Regularization images are a type of data that helps neural networks detect patterns and improve their accuracy. Regularization images can be created by taking a set of data points (such as pixel or vector images) and randomly modifying them to add noise. These images are then used during training to prevent overfitting, which is where a neural network starts to see patterns that aren’t there in the data. Overfitting can cause a neural network to become excessively accurate on a specific training set, without being able to use its knowledge to make accurate predictions on new data.

RunPod DreamboothTraining notebook 03 reg images

Figure. showing the notebook cell that download the regularization images for the given class.

After running the notebook cell, it will fetch 1500 of these regularization images and put them into the ./regularization_images folder for the later training step.

5. Put your images into training images folder

Important Note!!! The training expected PNG images, make sure the training images are in PNG format!
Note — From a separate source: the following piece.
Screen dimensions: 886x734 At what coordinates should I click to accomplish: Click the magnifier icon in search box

To train your embedding, you will need a set of images. The images should be in PNG format, and the dimensions should be 512 x 512 pixels. You should also include a text description for the images so that the model can learn from them. The images should be clear and well-lit, and there should be enough variety in the images to give the model enough information to work with.
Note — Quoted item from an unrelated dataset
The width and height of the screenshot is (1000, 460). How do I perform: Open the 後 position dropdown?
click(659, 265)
The notebooks cell requires us to put the each file as a URL location. But actually after the cell download the images from the URL locations. These images are store into ./training_images folder. In another word, we can directly put the set of training images into the ./training_images folder, without going through the hoops uploading to a cloud service.

We don’t need to run the following notebook cell. It is using a list of urls, which are manually entered, to download the images from the web.

RunPod Dreambooth Training notebook 01 progress

Figure. the displayed notebook cell that is going through the urls list and download the images into the “./training_images” folder. Once we understsand this cell, we can directly put the training images into the “./training_image” folder instead. This is nice to see the images that are going to be used in training as the cell execution output.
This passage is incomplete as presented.